L'Explication Prémisse
Cet article définit l'abondement de l'employeur versé chaque année au bénéfice d'un salarié sur un plan d'épargne d'entreprise. Ces sommes sont plafonnées par décret et, en principe, ne peuvent dépasser le triple de la contribution personnelle du salarié (intéressement, participation, prime de partage de la valeur ou versements volontaires). L'entreprise peut majorer cet abondement quand le salarié affecte une part de sa contribution à l'achat d'actions de l'entreprise, mais cette majoration est limitée à 80 %. Par ailleurs, l'entreprise peut, si le règlement du plan le prévoit, effectuer des versements même sans contribution du salarié pour l'achat d'actions (verrouillées 5 ans) ou sous certaines conditions prévues par le code de commerce dans une limite spécifique ; ces versements bénéficient du même régime social et fiscal que l'abondement. Les montants dépassant les limites prévues sont versés directement au salarié et constituent un revenu d'activité imposable et soumis aux cotisations.

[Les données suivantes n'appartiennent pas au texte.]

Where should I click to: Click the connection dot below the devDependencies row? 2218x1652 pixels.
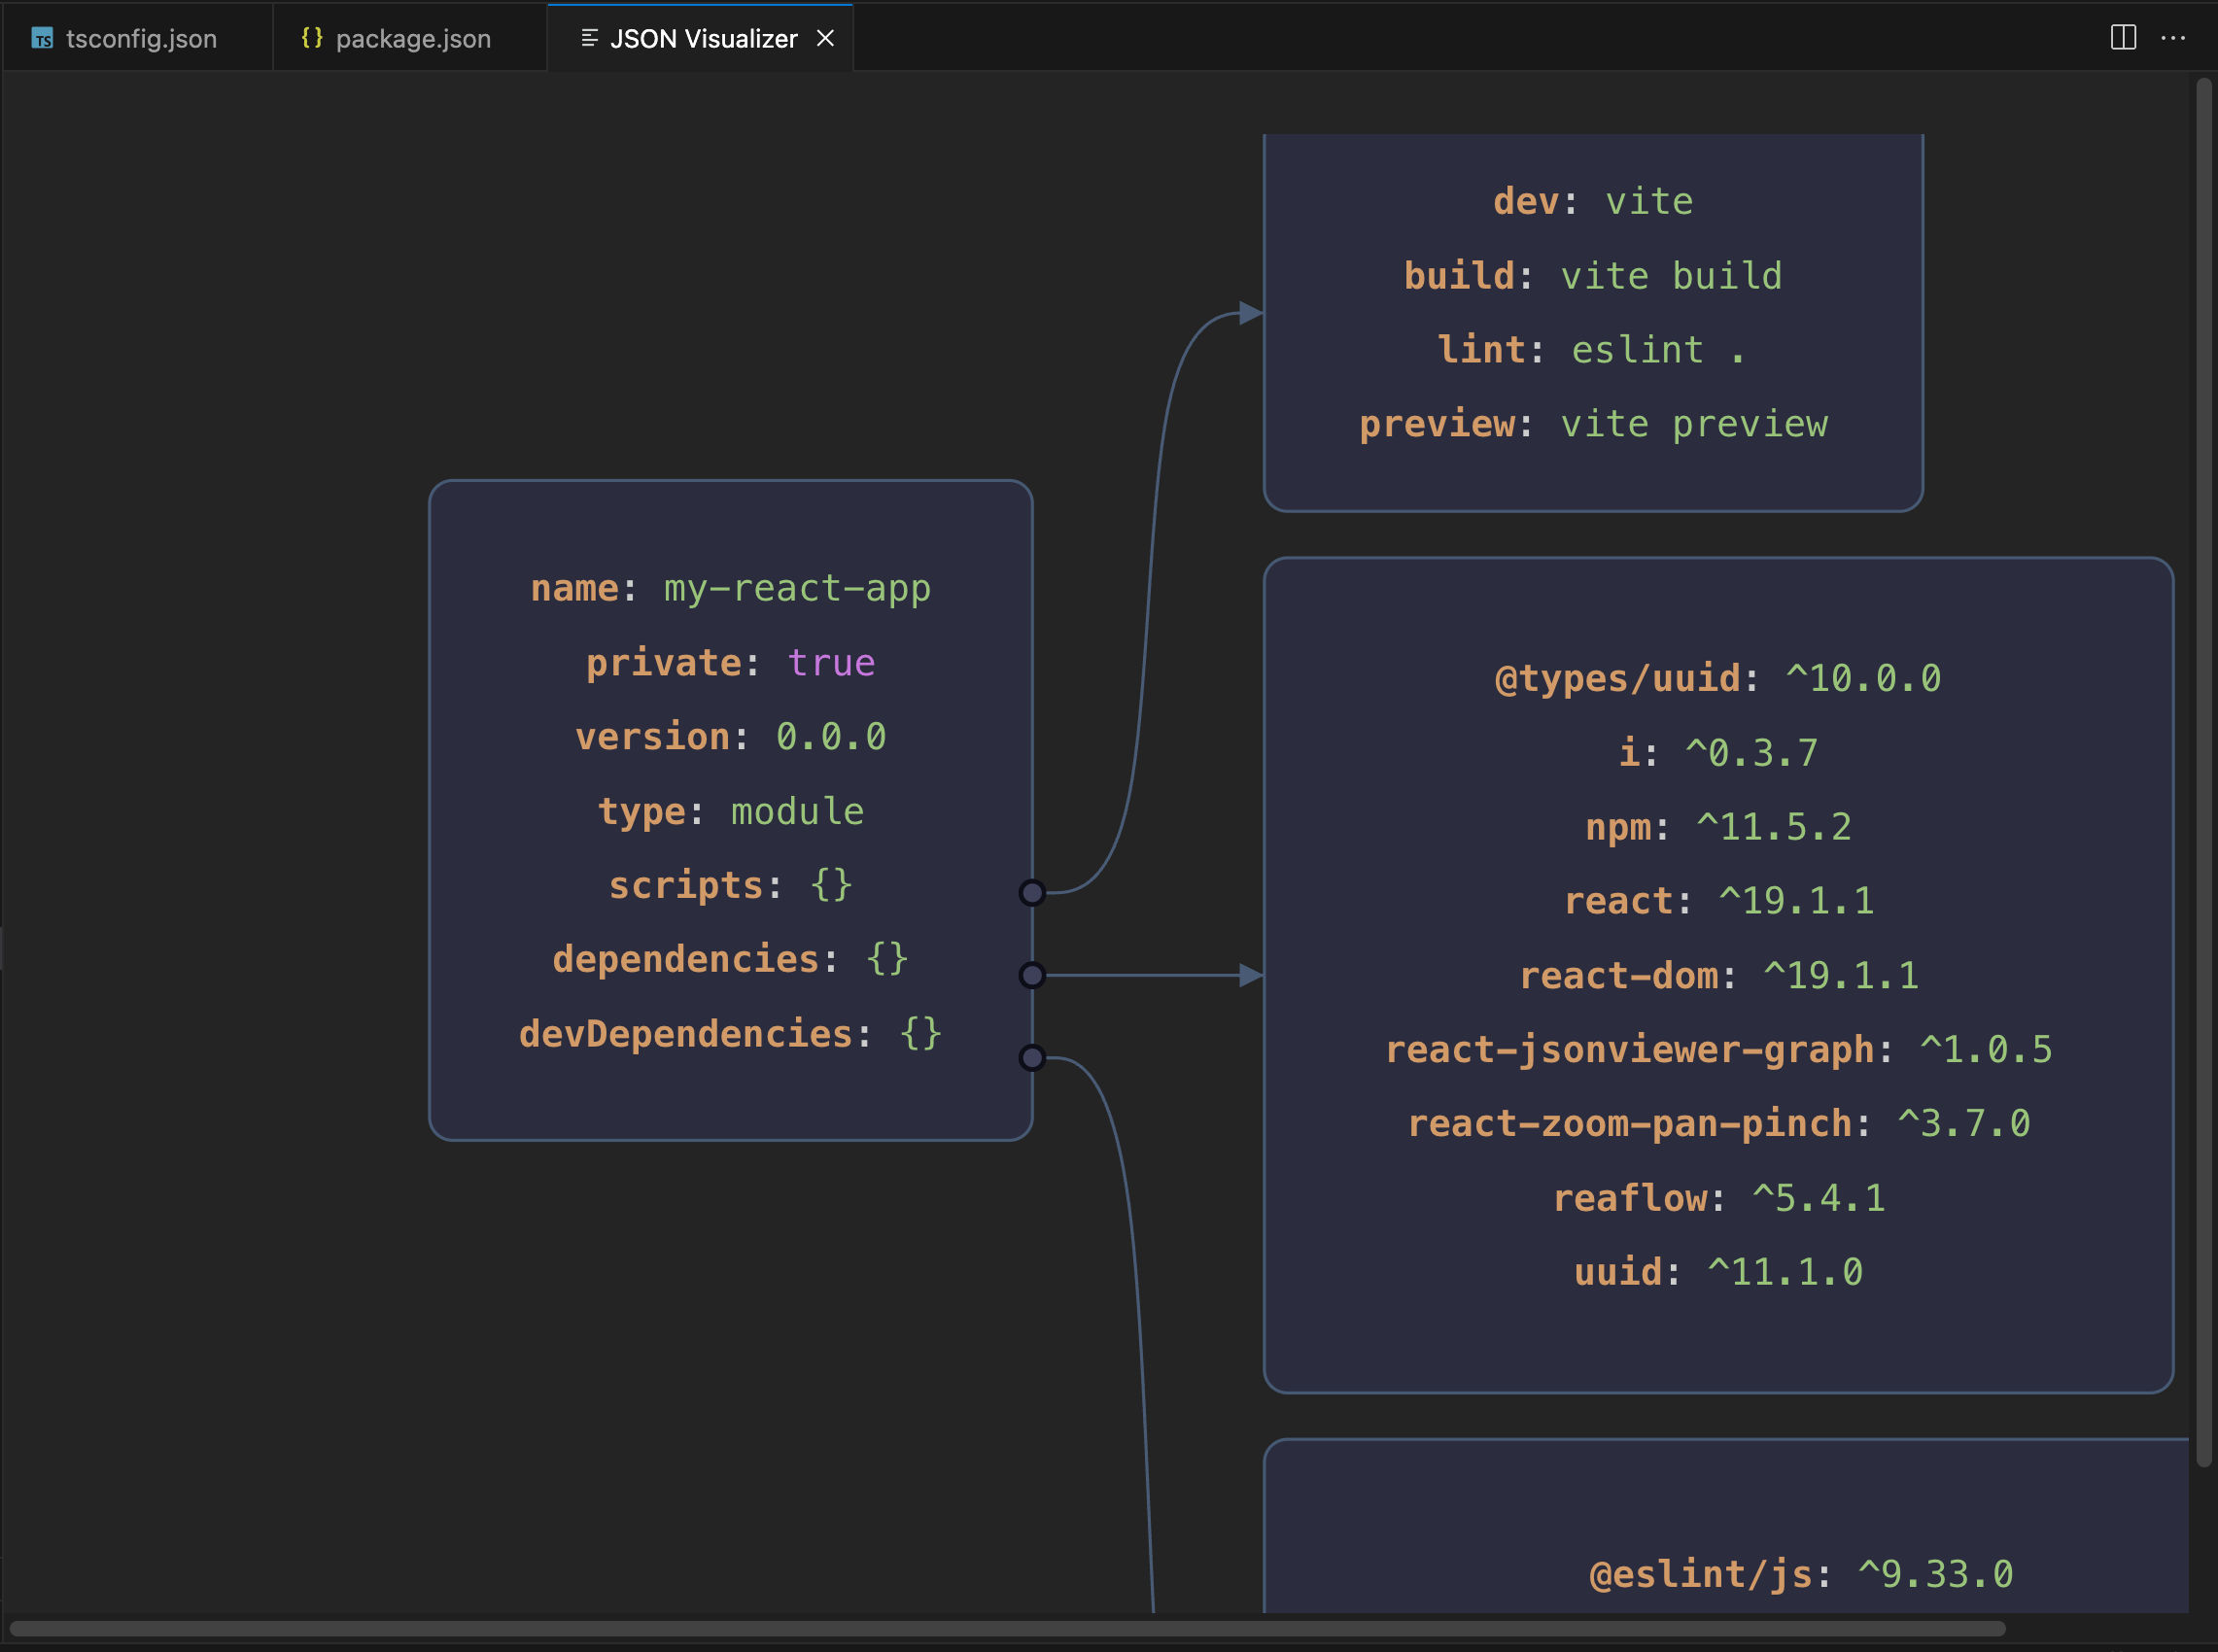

Hypothèse simple : un salarié verse 1 000 € sur son plan d'épargne d'entreprise. L'employeur peut l'abonder à hauteur du triple, soit 3 000 €, sous réserve de ne pas dépasser le plafond fixé par décret. Si le salarié consacre 200 € de sa contribution à l'achat d'actions de la société, l'entreprise peut majorer l'abondement lié à cet achat jusqu'à 80 % de ces 200 € (soit 160 €). De plus, si le règlement du plan l'autorise, l'entreprise peut décider de verser, sans que le salarié n'ait contribué, une somme destinée à l'achat d'actions pour l'ensemble des salariés ; ces actions seront indisponibles pendant au moins 5 ans. Enfin, si l'employeur effectue des versements excédant les limites prévues pour certaines opérations spécifiques, ces excédents sont versés directement au salarié et traités comme un salaire imposable.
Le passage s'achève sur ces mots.